Belper Neighbourhood Plan Working Group c/o Belper Town Council, The Butts, Belper, Derbys. DE56 1HX
Site last updated 24-10-17
A number of Belper residents find it hard to understand why Belper is of such significance that it is considered to be part of a World Heritage Site when compared with other sites of worldwide renown such as Serengeti National Park, Tanzania, and the Taj Mahal, India. The problem may be, to misquote an ancient saying, that “the Derwent Valley Mills World Heritage Site (DVM WHS) is not without honour except in its own town”.

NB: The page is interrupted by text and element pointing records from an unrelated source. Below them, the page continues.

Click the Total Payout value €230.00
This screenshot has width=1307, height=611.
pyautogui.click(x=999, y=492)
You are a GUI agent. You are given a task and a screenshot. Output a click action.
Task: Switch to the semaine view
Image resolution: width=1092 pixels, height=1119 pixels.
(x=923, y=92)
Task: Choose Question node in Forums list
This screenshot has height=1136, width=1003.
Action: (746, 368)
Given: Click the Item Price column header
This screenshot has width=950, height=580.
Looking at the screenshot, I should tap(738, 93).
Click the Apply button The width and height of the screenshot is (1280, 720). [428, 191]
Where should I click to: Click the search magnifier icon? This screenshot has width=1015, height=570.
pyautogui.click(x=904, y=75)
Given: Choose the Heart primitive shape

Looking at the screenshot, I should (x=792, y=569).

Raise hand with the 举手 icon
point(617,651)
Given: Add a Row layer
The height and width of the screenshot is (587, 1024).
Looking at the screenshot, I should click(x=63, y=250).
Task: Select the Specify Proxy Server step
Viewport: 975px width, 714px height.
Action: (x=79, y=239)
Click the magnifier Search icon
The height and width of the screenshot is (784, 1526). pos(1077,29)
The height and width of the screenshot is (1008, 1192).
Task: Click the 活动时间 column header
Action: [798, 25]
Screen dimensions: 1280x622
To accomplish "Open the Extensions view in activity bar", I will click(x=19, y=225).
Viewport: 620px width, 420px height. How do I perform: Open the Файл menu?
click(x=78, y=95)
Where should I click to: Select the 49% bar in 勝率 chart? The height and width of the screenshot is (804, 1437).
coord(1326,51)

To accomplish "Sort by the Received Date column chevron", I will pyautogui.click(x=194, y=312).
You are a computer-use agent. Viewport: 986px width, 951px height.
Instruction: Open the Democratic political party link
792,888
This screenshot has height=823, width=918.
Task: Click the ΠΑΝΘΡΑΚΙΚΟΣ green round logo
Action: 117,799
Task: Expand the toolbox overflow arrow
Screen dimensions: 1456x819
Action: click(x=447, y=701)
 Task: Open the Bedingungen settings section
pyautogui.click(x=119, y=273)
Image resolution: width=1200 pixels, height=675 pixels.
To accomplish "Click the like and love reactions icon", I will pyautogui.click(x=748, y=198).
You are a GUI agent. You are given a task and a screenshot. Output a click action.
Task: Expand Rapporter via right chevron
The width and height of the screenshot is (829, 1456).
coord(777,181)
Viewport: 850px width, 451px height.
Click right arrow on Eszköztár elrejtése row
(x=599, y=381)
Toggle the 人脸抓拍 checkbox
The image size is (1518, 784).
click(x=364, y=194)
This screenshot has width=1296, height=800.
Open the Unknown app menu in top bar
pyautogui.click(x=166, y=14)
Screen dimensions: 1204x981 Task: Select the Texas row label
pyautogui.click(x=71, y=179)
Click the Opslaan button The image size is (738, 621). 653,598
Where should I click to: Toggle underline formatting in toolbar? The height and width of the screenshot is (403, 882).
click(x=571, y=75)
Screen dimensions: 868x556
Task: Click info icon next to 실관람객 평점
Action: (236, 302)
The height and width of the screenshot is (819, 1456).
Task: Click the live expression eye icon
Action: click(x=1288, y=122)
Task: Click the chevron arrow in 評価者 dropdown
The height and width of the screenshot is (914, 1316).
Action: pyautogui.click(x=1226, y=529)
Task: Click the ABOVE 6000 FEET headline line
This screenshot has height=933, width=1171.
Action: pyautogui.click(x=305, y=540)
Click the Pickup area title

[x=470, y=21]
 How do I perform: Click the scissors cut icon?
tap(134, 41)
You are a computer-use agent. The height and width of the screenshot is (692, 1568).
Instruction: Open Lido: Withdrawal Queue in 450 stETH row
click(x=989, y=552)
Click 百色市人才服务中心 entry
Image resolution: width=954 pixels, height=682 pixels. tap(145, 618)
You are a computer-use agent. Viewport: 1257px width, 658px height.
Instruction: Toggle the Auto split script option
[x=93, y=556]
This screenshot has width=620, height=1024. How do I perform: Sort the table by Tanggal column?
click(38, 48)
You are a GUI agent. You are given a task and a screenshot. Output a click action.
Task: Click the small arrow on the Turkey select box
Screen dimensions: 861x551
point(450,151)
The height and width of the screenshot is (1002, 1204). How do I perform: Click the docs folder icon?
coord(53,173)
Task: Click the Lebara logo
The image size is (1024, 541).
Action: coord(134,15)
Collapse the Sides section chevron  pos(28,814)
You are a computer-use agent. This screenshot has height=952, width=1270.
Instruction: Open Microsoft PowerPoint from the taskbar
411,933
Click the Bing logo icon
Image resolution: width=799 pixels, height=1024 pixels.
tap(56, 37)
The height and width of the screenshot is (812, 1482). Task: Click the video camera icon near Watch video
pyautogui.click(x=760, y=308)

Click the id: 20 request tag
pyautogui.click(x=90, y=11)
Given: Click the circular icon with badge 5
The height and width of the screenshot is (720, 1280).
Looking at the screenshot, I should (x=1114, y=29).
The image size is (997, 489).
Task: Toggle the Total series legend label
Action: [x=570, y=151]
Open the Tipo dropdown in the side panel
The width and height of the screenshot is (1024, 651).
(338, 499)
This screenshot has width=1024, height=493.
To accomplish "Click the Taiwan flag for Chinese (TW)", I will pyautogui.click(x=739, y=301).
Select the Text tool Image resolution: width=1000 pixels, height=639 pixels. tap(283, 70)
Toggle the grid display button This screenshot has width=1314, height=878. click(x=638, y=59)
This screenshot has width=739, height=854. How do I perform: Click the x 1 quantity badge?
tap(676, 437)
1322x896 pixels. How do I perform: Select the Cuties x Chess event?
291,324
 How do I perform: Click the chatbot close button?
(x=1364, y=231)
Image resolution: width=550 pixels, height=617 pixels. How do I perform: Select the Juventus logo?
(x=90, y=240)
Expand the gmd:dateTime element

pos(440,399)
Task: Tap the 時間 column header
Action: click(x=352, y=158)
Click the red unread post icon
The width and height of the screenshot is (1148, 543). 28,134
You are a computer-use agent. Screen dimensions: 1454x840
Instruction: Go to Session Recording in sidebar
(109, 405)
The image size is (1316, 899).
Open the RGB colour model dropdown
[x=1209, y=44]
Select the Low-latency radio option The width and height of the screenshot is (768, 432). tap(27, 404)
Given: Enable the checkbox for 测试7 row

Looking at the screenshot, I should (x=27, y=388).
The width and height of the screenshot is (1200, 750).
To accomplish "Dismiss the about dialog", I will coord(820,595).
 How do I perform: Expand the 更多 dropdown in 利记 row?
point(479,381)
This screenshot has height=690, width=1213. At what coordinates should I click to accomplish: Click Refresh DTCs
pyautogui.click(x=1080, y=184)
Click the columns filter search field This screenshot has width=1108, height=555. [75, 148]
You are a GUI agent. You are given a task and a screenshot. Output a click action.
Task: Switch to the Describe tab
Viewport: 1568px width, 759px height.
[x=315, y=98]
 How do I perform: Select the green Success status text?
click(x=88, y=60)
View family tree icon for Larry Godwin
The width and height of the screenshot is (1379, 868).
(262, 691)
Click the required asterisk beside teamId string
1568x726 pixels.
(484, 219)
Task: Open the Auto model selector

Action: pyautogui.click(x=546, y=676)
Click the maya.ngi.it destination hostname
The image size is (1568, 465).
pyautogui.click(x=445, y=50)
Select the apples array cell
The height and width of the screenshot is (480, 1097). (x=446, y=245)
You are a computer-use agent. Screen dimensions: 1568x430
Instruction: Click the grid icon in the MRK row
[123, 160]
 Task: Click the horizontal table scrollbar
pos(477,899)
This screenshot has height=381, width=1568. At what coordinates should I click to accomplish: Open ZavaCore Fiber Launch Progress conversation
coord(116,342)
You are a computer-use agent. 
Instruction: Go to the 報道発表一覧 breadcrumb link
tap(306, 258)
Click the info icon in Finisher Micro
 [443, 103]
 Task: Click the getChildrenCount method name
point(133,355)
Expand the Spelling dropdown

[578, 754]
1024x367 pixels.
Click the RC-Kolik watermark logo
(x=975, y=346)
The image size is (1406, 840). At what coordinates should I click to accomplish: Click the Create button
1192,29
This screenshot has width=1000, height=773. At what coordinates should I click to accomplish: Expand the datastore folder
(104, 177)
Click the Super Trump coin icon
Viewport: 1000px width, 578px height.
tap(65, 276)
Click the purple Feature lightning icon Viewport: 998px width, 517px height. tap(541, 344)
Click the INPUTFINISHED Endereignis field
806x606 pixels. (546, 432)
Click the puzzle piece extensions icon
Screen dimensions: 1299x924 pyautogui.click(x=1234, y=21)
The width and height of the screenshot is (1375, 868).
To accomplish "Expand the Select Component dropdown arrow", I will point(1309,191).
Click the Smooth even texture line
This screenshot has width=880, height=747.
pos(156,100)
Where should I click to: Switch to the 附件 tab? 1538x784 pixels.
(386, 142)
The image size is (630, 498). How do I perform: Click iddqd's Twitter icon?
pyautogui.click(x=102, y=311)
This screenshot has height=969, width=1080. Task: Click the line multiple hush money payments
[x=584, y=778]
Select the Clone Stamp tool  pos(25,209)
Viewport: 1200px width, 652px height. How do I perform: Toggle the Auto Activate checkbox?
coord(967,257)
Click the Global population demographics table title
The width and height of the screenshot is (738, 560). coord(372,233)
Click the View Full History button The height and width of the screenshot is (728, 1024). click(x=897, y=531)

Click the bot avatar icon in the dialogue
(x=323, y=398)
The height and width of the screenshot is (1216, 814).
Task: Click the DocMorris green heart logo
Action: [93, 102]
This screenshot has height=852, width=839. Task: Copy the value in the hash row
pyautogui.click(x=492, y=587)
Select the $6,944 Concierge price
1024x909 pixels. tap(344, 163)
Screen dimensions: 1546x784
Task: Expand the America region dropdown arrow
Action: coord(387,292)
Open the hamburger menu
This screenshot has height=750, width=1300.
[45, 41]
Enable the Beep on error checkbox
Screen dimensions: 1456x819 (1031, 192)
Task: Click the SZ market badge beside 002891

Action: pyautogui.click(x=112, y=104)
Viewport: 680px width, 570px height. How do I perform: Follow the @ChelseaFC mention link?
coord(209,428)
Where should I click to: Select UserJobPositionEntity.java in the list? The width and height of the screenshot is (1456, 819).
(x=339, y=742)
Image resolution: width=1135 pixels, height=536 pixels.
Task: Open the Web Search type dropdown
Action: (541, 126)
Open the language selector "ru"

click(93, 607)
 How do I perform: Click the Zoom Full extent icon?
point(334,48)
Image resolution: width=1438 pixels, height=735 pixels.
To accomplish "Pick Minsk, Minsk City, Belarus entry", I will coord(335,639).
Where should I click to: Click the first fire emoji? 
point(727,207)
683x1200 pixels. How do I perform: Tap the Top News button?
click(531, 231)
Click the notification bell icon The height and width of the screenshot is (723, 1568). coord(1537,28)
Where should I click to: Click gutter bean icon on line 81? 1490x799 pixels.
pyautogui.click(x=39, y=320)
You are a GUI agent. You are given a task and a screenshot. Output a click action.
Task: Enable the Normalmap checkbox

We hope this and the following pages will help residents to understand why Belper is part of a World Heritage Site and the Town’s historic and technological significance on the world stage. There are 10 criteria for World Heritage status. A site must meet at least one of the ten criteria.
The criteria are:-
1) to represent a masterpiece of human creative genius;
2) to exhibit an important interchange of human values, over a span of time or within a cultural area of the world, on developments in architecture or technology, monumental arts, town-planning or landscape design;
3) to bear a unique or at least exceptional testimony to a cultural tradition or to a civilization which is living or which has disappeared;
4) to be an outstanding example of a type of building, architectural or technological ensemble or landscape which illustrates (a) significant stage(s) in human history;
5) to be an outstanding example of a traditional human settlement, land-use, or sea-use which is representative of a culture (or cultures), or human interaction with the environment especially when it has become vulnerable under the impact of irreversible change;
6) to be directly or tangibly associated with events or living traditions, with ideas, or with beliefs, with artistic and literary works of outstanding universal significance. (The Committee considers that this criterion should preferably be used in conjunction with other criteria);
7) to contain superlative natural phenomena or areas of exceptional natural beauty and aesthetic importance;
8) to be outstanding examples representing major stages of earth's history, including the record of life, significant on-going geological processes in the development of landforms, or significant geomorphic or physiographic features;
9) to be outstanding examples representing significant on-going ecological and biological processes in the evolution and development of terrestrial, fresh water, coastal and marine ecosystems and communities of plants and animals;
10) to contain the most important and significant natural habitats for in-situ conservation of biological diversity, including those containing threatened species of outstanding universal value from the point of view of science or conservation.